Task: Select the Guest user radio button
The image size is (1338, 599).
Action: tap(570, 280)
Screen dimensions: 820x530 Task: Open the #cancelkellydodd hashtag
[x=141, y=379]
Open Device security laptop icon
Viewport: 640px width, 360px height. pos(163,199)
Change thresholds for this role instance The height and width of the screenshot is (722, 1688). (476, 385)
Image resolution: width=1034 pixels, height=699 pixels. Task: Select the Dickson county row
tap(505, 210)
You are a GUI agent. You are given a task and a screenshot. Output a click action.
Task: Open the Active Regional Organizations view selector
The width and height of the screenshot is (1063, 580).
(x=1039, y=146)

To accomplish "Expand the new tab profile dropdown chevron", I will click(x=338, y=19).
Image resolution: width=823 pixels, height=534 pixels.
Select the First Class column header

- - - -

• Assignment:
Take every line above that includes the string "click" and return it.

• Solution:
You are a GUI agent. You are given a task and a screenshot. Output a click action.
To accomplish "Expand the new tab profile dropdown chevron", I will click(x=338, y=19).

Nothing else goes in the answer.